Renal involvement in OFD1 cases may be as high as 50%.10 In three out of eight Finnish patients, polycystic kidney disease was present, and one of them received a new kidney at the age of 44 years. The mutations that were associated with polycystic kidney disease in the Finnish patients were the splice mutation in intron 5 and a missense mutation G>A at nucleotide 235 in exon 3. In the original report by Ferrante et al,8 polycystic kidney disease was also associated with mutations in exon 3 but also in intron 4. Polycystic kidney disease usually manifests in adulthood, so two of our patients are too young to be able to draw any conclusions about kidney disease.

When analysing the phenotype-genotype correlation concerning mental retardation associated with this syndrome, mild to moderate mental retardation or learning difficulties were reported with mutations in exons 3, 13, and 16, and intron 4 in the original study.8 In this study, only the frameshift mutation in exon 16 was associated with learning difficulties in two out of three members of the same family.
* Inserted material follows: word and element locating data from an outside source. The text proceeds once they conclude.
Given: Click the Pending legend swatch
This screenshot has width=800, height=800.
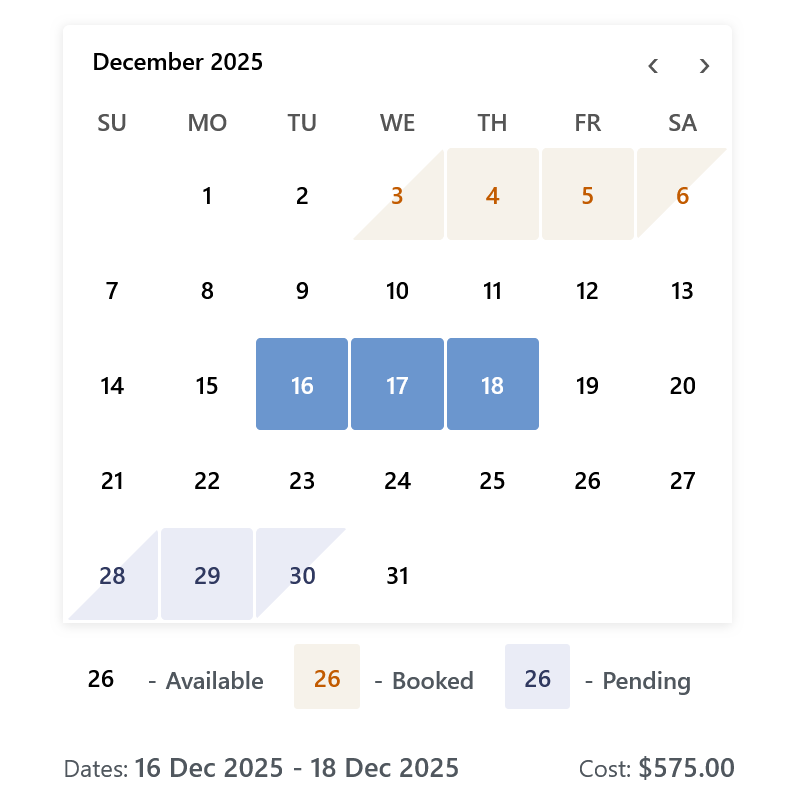Looking at the screenshot, I should click(537, 677).
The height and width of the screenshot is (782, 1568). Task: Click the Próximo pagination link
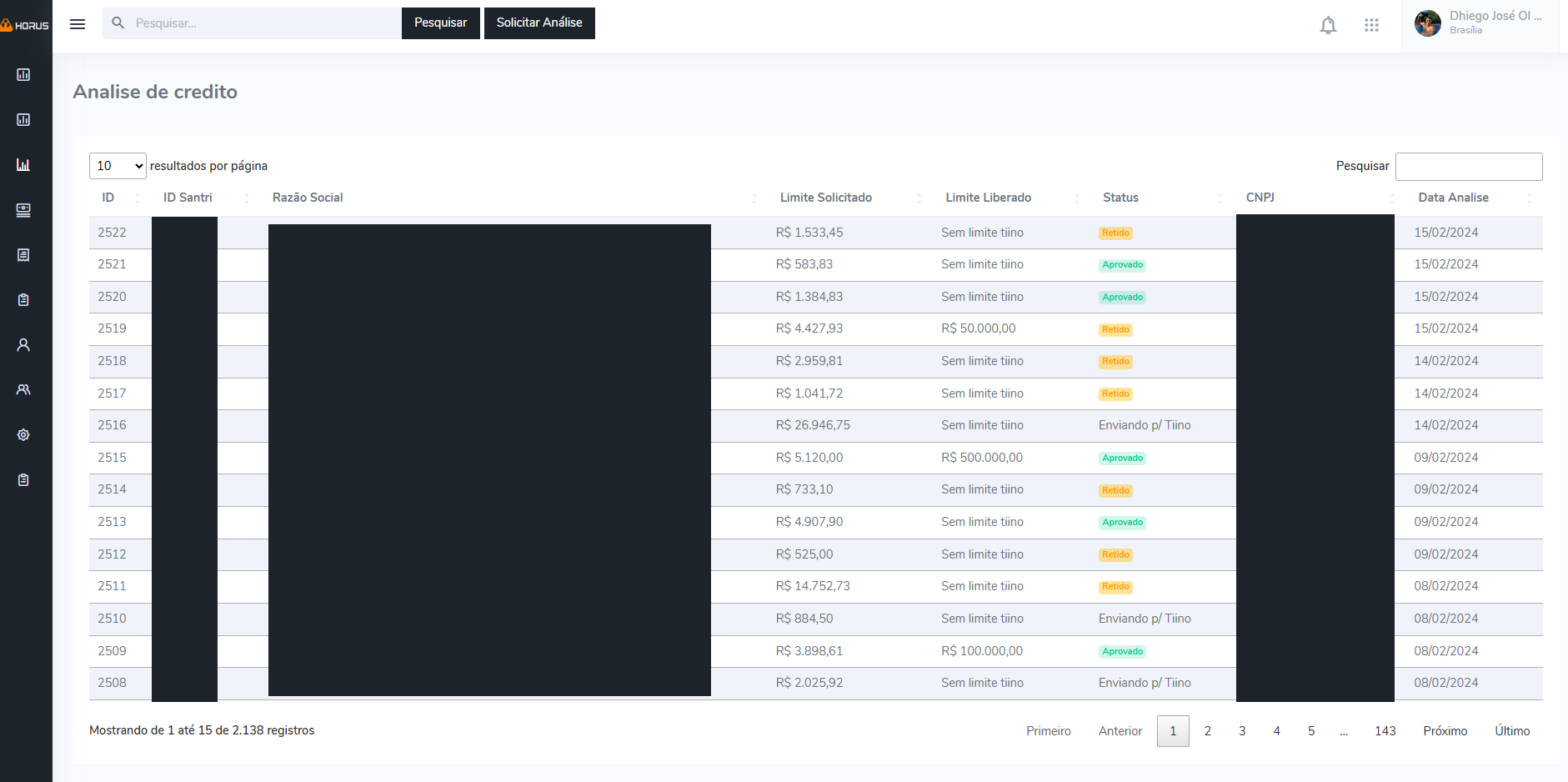pyautogui.click(x=1445, y=731)
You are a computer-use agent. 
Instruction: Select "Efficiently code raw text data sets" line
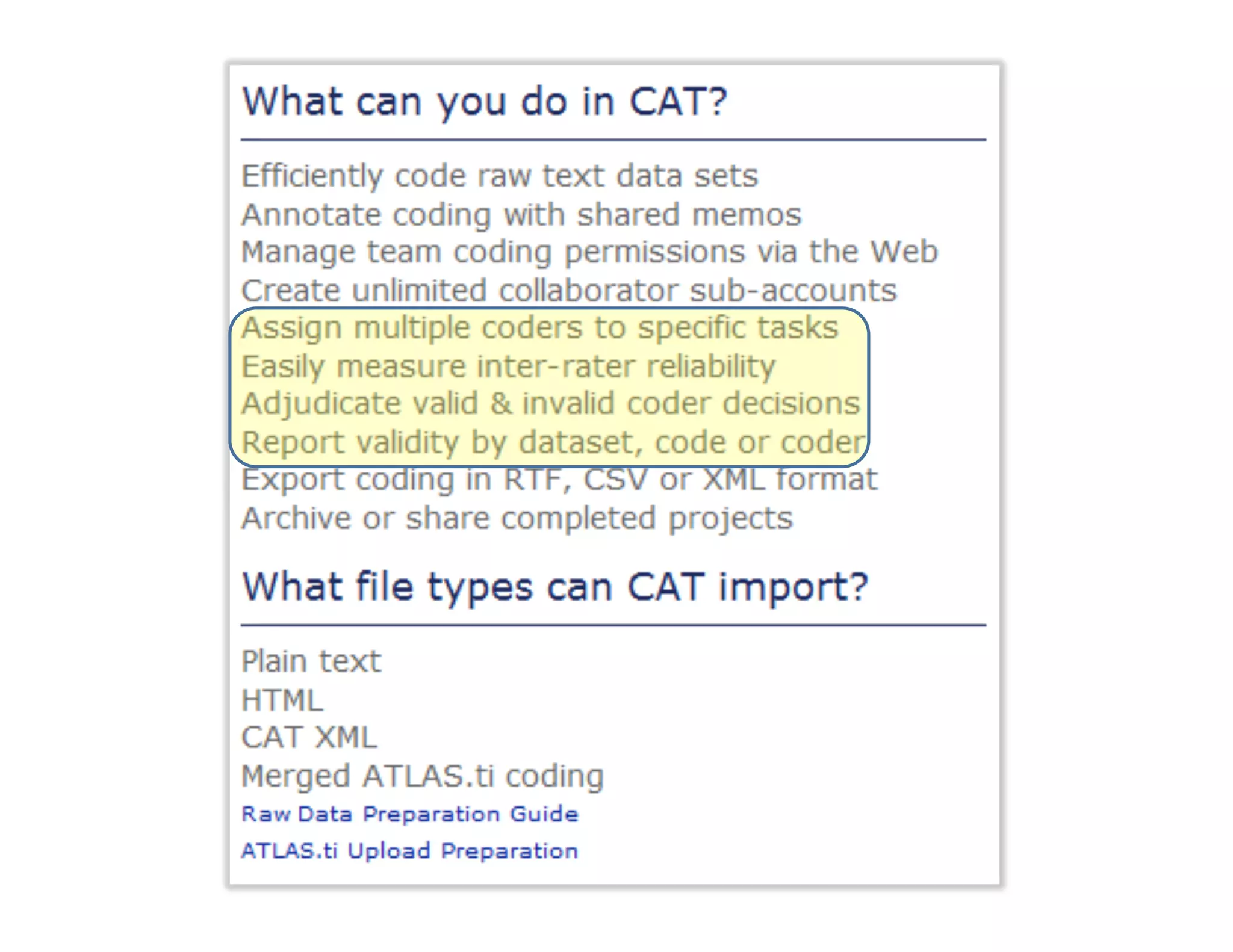click(500, 176)

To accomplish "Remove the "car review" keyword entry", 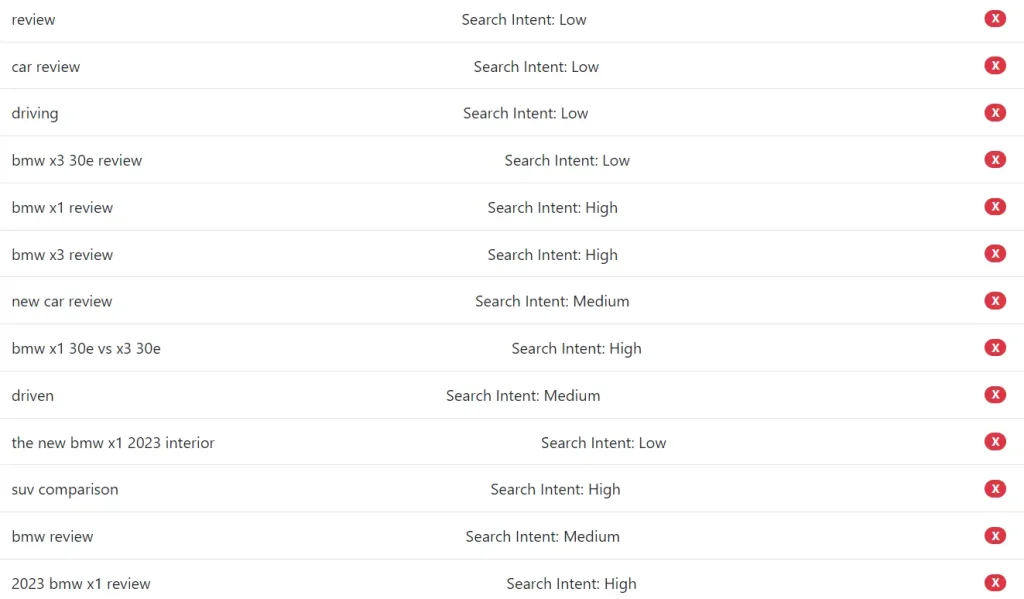I will pyautogui.click(x=995, y=65).
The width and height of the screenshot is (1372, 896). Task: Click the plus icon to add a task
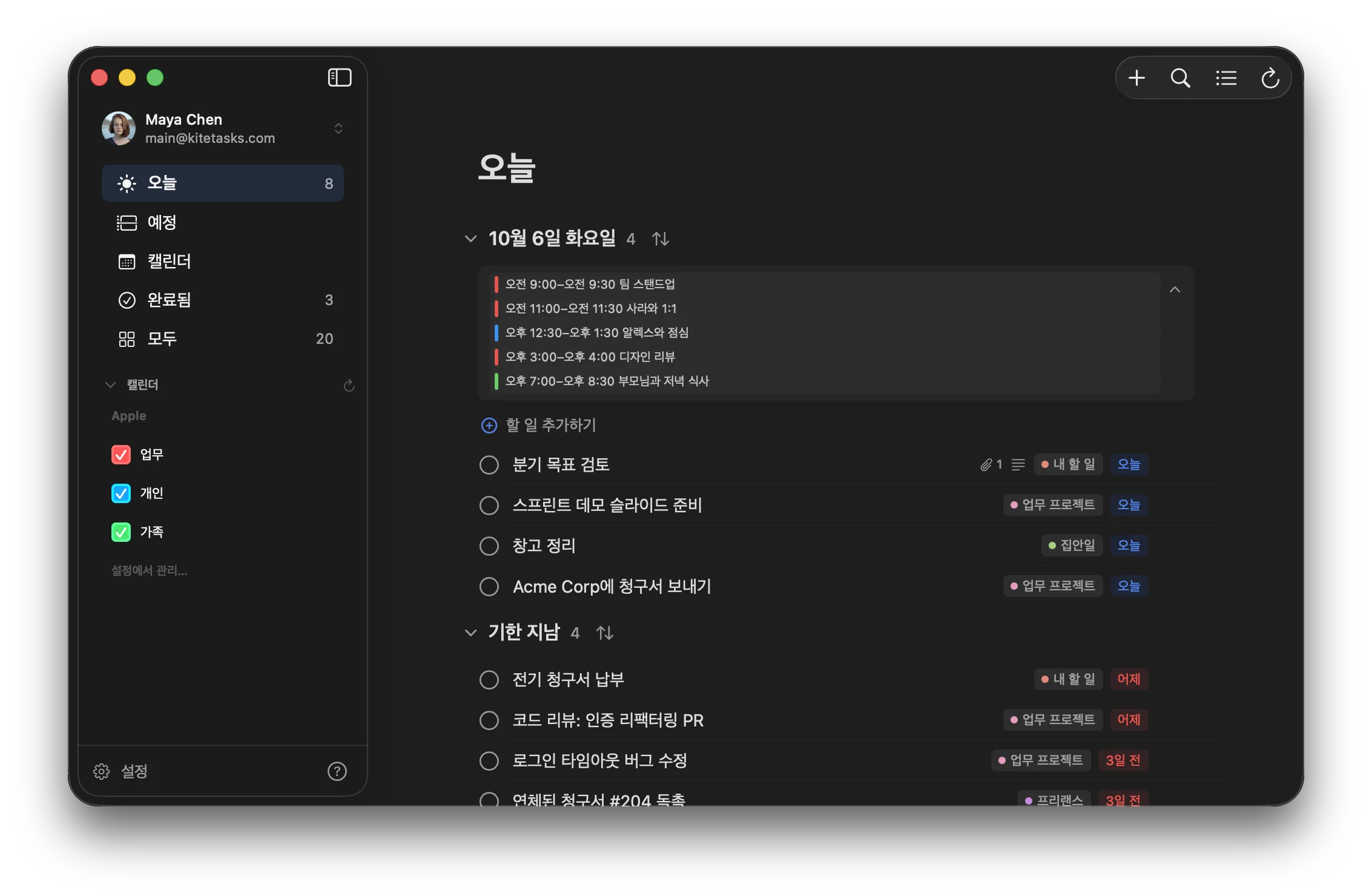[1136, 78]
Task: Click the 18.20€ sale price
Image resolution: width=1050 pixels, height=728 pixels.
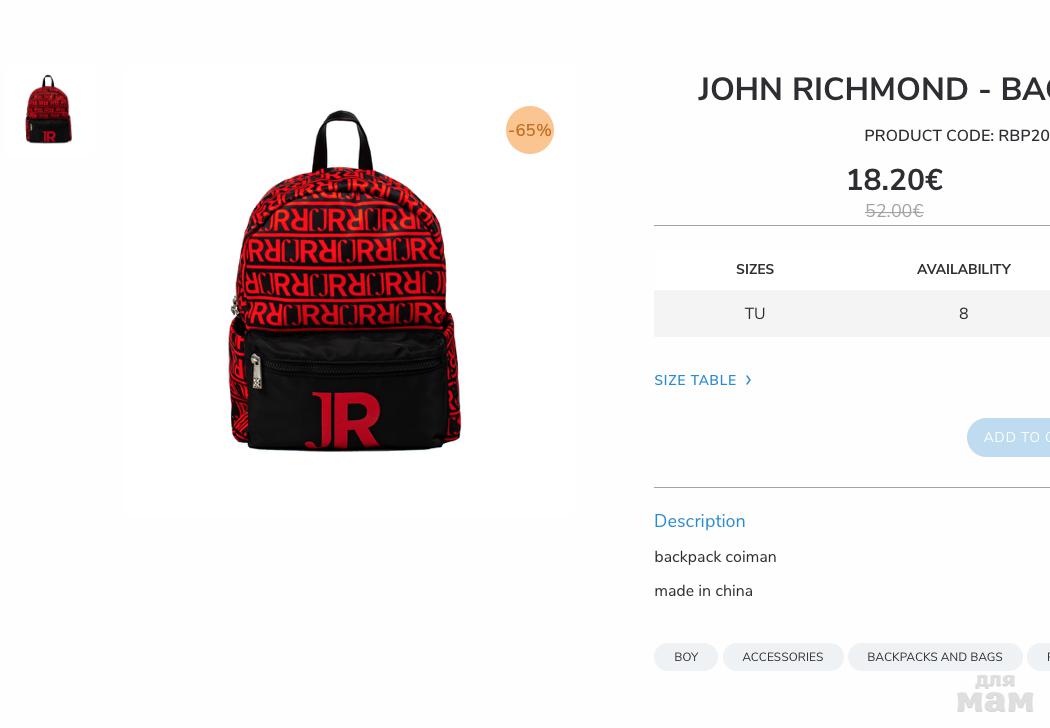Action: [895, 179]
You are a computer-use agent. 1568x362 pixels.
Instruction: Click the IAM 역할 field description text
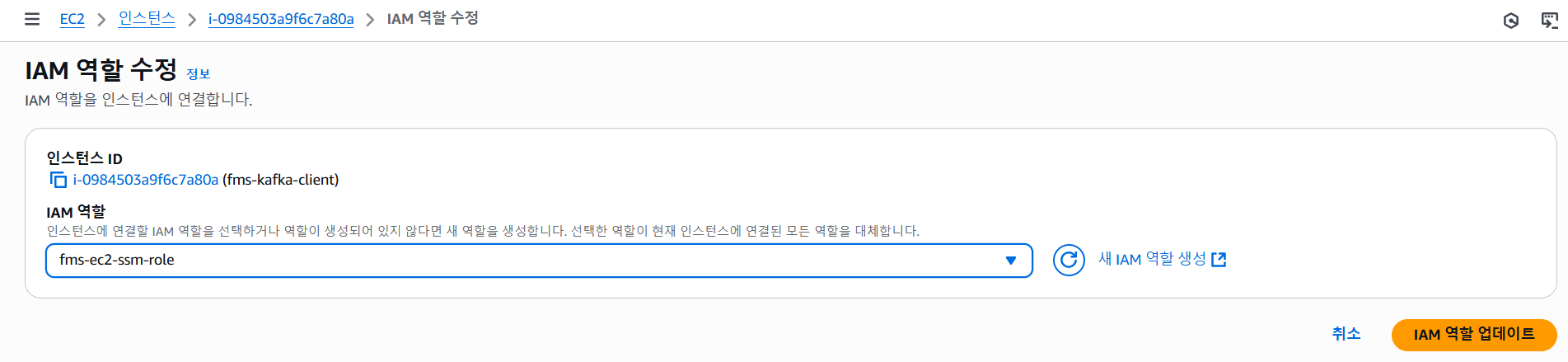483,231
Further studies are needed to know whether certain mutations are more frequently associated with kidney disease or mental retardation, the findings that are important in genetic counselling when predicting the outcome of the disease.

The OFD1 gene contains 23 coding exons (GenBank accession numbers Y15164 and Y16355) with unknown function.11 Interestingly, three of the mutations found in this study are located in the same exons 3, 13, and 16 as the mutations reported in the original study by Ferrante et al,8 suggesting that these exons might represent regions for mutational hot spots. Functional studies of both the wild type OFD1 gene and the mutants are needed to understand the disease mechanism underlying OFD1.

In conclusion, we report here the identification of four novel mutations in the OFD1 gene in seven Finnish patients with oral-facial-digital syndrome type I. Our results confirm the causative role of the OFD1 gene in the pathogenesis of this syndrome.


We are grateful to the patients and their families for their participation in this study. We thank Sirkka Elfving and Eino Puhakainen for encouragement during this study and the personnel of the Laboratory of Molecular Genetics for technical help. Financial support from Helsinki University Hospital Research Funding is acknowledged.